If a bug comes into my house and I see it, its short life just got a little shorter. I especially don't like flies in my house. I have had some extensive hunts, with the fly swatter in hand, that went from one end of the house to the other - several times, before I dispatched the buzzing trespassers. That's why it struck me as odd that I viewed the dead fly on my upstairs bathroom windowsill with such poignancy. If I had seen him when he was alive and flying around, I would have instantly transformed into hunter mode. But looking at the dead fly, at the highest part of the house, lying dead just on the wrong side of the window of freedom - well, it just struck me as sad. He slipped into the house through a quickly opened door because his instincts told him there was food to be had if he could just get into that giant storehouse. All he found was imprisonment, hopelessness, and death.

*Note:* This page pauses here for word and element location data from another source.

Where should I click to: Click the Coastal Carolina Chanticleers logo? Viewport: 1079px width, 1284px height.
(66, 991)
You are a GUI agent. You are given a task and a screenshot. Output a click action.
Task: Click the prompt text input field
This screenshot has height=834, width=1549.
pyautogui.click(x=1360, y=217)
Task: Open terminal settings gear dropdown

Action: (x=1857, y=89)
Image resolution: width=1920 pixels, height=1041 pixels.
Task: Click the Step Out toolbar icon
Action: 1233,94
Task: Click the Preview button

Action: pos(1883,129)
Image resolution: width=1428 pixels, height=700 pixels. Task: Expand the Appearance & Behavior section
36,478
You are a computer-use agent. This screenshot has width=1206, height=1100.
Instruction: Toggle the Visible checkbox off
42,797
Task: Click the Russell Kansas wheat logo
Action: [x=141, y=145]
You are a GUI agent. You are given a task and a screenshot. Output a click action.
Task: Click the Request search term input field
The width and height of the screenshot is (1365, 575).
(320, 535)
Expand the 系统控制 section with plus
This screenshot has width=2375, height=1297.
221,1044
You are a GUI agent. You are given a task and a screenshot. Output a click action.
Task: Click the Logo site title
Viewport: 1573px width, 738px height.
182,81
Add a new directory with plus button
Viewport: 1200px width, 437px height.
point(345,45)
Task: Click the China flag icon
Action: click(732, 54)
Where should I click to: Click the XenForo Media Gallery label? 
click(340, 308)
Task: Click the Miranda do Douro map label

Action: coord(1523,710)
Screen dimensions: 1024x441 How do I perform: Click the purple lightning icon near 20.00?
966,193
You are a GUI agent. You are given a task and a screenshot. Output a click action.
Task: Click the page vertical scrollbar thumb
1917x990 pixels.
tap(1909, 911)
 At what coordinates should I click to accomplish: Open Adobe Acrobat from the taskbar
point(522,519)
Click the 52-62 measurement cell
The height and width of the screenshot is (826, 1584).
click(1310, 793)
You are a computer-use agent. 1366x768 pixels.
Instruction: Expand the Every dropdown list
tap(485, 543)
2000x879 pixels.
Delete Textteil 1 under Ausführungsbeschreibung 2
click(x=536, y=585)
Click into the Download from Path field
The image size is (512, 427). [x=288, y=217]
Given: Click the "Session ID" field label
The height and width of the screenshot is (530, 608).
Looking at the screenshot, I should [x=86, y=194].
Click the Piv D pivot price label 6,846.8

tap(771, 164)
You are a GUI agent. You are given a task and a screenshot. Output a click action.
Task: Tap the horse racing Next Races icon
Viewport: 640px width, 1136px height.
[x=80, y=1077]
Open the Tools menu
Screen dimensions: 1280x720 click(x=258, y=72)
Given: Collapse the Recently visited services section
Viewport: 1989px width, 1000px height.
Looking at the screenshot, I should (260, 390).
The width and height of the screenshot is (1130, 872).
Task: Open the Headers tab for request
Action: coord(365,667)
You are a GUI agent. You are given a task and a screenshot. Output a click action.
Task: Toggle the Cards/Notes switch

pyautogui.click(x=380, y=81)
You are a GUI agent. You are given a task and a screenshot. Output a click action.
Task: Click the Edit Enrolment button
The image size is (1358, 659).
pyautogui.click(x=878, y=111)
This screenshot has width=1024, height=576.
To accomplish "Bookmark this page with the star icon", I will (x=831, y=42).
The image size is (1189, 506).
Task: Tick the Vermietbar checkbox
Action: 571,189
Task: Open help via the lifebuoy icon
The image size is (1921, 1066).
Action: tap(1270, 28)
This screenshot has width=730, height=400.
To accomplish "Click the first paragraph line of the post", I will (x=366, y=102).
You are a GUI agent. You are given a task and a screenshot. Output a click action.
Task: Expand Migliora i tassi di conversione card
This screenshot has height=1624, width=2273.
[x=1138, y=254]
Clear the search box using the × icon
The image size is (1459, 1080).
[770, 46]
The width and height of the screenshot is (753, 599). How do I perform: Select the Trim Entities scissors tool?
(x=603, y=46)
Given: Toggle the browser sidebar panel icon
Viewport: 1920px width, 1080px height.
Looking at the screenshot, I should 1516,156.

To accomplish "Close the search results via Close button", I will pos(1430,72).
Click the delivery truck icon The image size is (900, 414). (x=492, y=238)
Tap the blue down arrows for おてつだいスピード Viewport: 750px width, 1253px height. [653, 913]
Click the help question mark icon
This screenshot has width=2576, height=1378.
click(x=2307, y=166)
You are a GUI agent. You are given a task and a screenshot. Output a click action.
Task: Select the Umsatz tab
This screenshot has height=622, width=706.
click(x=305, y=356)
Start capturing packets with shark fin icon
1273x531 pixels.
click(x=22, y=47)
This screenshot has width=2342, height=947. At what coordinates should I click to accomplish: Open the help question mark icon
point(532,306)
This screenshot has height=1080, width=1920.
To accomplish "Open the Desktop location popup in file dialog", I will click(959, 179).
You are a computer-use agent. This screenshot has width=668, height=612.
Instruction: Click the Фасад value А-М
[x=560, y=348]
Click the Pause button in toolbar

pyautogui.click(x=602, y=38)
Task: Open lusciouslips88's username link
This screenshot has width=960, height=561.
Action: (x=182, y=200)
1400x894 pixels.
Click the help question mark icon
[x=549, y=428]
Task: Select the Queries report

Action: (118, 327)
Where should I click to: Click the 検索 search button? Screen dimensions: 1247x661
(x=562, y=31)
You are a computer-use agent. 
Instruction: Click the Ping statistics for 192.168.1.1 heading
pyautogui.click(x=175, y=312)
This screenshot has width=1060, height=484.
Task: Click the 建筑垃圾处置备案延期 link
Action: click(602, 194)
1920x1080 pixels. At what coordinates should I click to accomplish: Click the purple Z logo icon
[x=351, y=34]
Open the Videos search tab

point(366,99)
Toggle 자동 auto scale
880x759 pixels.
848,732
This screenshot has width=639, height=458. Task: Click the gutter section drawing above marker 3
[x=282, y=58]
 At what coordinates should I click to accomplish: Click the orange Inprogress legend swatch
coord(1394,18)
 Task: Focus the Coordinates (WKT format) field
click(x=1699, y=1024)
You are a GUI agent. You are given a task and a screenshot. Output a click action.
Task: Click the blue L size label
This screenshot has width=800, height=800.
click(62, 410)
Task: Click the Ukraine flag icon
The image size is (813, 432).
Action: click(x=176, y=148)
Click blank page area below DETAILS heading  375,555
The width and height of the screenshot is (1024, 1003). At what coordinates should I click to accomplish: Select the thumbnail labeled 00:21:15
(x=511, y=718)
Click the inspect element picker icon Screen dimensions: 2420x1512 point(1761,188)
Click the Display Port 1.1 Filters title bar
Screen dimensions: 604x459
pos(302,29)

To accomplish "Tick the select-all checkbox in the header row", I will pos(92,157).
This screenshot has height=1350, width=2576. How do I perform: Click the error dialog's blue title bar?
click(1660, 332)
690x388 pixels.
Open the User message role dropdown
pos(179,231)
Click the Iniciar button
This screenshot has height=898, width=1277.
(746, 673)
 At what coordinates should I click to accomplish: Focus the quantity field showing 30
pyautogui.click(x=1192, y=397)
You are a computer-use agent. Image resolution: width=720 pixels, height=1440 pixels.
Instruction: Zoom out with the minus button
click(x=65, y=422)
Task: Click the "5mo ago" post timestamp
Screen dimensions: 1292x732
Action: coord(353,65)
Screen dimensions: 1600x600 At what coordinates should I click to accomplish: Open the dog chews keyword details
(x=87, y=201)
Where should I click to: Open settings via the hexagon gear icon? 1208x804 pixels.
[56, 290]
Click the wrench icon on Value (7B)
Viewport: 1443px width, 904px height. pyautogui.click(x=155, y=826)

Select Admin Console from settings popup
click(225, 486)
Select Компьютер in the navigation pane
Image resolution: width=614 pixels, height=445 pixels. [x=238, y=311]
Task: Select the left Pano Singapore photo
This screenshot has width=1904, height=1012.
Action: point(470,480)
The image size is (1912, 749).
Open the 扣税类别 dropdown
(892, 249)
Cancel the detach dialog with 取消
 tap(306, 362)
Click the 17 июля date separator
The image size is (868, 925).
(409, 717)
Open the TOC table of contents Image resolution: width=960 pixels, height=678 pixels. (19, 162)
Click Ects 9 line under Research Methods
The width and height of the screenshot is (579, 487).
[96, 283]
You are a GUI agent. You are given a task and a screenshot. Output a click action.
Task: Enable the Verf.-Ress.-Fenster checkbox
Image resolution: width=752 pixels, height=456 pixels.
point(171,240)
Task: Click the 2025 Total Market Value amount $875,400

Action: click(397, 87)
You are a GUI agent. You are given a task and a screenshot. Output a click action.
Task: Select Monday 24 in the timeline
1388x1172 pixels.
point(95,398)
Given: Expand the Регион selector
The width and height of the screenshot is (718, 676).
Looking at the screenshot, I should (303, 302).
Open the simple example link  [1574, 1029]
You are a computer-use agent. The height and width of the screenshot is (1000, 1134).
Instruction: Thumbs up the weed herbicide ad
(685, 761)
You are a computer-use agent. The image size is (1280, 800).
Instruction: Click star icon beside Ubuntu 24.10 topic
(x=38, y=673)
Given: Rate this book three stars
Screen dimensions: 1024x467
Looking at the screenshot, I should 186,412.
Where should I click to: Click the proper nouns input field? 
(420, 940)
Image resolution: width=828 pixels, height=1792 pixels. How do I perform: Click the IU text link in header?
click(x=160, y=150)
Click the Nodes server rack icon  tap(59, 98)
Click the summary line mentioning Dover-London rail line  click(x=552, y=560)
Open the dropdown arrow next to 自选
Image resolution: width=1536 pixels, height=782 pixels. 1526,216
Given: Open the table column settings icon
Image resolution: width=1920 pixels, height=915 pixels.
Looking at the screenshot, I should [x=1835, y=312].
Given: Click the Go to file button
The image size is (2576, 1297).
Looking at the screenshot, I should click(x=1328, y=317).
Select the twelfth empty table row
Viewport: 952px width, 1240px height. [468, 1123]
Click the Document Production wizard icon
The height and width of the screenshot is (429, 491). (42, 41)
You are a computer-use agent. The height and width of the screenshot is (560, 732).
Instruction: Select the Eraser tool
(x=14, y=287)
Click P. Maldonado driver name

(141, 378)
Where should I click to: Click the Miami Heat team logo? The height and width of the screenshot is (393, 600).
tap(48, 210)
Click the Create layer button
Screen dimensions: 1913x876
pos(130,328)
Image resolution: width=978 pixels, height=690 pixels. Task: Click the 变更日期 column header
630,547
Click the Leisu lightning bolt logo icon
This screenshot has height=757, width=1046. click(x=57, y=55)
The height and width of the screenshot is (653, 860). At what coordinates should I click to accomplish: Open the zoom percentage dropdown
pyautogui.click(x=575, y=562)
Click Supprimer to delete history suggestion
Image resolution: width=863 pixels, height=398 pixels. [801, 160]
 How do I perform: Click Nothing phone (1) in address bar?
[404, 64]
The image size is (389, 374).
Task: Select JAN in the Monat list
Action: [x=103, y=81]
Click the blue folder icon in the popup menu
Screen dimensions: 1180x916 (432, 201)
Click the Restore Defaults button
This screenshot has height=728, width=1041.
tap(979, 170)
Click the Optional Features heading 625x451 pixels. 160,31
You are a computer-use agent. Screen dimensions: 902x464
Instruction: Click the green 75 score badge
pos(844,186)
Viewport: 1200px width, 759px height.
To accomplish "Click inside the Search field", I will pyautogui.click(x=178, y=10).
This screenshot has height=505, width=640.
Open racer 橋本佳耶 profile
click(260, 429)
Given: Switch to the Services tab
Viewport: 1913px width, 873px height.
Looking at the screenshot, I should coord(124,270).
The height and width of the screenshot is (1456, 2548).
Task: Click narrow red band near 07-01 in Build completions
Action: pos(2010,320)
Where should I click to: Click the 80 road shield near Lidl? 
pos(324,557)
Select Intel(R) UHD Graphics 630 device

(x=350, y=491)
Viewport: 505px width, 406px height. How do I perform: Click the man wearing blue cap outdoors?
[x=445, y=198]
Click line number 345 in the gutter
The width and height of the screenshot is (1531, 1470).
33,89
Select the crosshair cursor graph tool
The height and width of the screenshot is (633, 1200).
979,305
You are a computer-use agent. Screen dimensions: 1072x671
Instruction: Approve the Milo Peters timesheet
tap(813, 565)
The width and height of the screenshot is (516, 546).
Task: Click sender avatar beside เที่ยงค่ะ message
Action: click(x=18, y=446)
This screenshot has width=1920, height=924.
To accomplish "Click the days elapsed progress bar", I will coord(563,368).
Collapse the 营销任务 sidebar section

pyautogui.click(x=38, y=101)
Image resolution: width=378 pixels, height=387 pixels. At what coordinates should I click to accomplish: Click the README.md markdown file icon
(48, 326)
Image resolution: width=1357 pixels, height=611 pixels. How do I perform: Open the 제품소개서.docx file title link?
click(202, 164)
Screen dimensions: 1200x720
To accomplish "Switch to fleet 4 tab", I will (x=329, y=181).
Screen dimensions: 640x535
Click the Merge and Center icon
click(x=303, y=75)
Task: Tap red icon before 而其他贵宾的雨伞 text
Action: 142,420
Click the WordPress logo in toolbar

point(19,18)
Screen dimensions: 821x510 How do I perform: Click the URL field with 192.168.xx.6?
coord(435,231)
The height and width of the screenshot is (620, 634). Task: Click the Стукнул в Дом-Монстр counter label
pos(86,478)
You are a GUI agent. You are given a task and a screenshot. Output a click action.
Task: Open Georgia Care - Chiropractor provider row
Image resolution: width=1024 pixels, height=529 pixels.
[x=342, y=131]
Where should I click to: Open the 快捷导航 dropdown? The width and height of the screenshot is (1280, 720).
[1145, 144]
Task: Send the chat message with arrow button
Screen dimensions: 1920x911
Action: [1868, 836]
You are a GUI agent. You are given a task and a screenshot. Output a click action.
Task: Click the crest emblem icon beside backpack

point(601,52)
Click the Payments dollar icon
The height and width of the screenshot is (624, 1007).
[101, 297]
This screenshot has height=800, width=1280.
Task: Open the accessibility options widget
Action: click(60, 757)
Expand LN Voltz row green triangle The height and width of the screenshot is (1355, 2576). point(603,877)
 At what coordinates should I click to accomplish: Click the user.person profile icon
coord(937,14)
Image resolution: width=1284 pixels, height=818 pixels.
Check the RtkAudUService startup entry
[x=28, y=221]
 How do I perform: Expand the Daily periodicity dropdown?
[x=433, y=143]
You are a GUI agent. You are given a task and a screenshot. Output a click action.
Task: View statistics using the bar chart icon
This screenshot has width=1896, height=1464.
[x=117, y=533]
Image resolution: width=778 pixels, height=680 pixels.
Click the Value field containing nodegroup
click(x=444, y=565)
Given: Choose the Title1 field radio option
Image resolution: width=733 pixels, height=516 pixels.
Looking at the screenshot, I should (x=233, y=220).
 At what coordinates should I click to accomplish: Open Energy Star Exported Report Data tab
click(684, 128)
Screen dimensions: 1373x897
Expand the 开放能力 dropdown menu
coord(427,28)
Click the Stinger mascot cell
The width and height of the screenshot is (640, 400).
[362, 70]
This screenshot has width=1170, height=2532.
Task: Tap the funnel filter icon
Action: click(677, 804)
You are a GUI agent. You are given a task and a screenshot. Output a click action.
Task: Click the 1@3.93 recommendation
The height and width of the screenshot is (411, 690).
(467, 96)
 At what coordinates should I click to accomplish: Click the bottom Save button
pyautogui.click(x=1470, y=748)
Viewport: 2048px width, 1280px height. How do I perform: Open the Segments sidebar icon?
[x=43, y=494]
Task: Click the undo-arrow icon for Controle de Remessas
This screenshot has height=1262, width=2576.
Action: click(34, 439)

Okay, maybe he was incapable of being depressed, feeling hopeless, and even regretting his mistake. Maybe he was just being led by his instincts. Still, the analogy is appropriate for us. How many of us chase after something that will never satisfy, fulfill, or sustain us? How many people fly into the open door of easy opportunities and sensual possibilities only to find a new prison, and for some, death? Isn't that letting our instincts lead and control us? Satan loves to use our desires as leashes to lead us where he wants us to go. Maybe the real difference between us and the house fly is that our ability to think is used to rationalize our actions rather than keeping us from flying into something that can destroy us.
I probably won't ever us this as a sermon illustration, but I kind of like the idea that even a dead fly can make me think. That doesn't mean I'm throwing away my fly swatter.